Ia mengakatan, pihaknya bersama GIPI tengah mengumpulkan materi untuk mengajukan juducial review ke MK. Pengajuan judical review diharapkan dapat dilakukan pada bulan ini.
Yusran menjelaskan, pihaknya ingin agar ayat 2 pasal 58 yang mengatur pajak hiburan minimal 40% untuk usaha-usaha tertentu dihapuskan. Menurutnya, ini tak sesuai dengan ayat sebelumnya yang menetapkan bahwa PBJT paling tinggi dikenakan sebesar 10%.
Ia menilai pengenaan pajak atas jasa hiburan pada diskotek, karaoke, kelab malam, bar, dan mandi uap/spa 40%-75% tidak adil. Menurut dia, pajak tinggi biasanya diberlakukan pemerintah untuk mengurangi konsumsi atau membantasi usaha di sektor tertentu.
Menurut dia, banyak anggapan negatif terhadap sejumlah bidang usaha seperti karaoke dan spa. Padahal, menurut dia, tak semuanya pelaku usaha di bidang tersebut menjalankan bisnis yang tak sesuai kaidah masyarakat.
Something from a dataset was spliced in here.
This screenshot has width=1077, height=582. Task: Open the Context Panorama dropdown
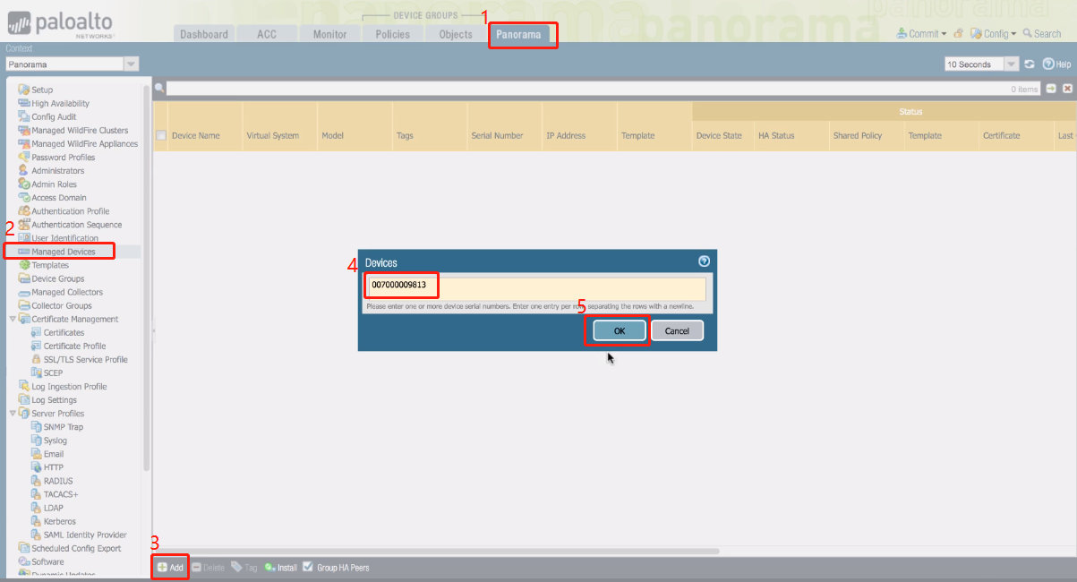[x=131, y=64]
"Tujuan pajak tinggi kan membatasi konsumsi. Jadi seolah ini kan dianggap berisiko. Kalau memang begitu, pemeritah kan sebenarnya sebagai regulator, punya kewenangan mencabut izin usaha. Jangan lalu dipukul rata dengan pajak," ujarnya.
Ia mengatakan, pajak yang tinggi akan dibebankan kepada konsumen. Hal ini akan membebani penjualan di bidang-bidang usaha yang dikenakan pajak tinggi tersebut. Padahal, menurut dia, industri hiburan belum sepenuhnya pulih.
"Industri hiburan ini saling menopang sektor pariwisata. Pariwisata belum sepenuhnya pulih dari pandemi. Contohnya jumlah wisman tahun 2019 mencapai 16 juta, sedangkan tahun lalu baru mencapai 10 juta," katanya.
Selain itu, menurut Yusran, industri hiburan yang akan dikenakan pajak tinggi tersebut selama ini menyerap karyawan dalam jumlah besar dan tak menuntut keahlian yang tinggi. Jika industri ini terdampak, maka dapat mempengaruhi penyerapan tenaga kerja.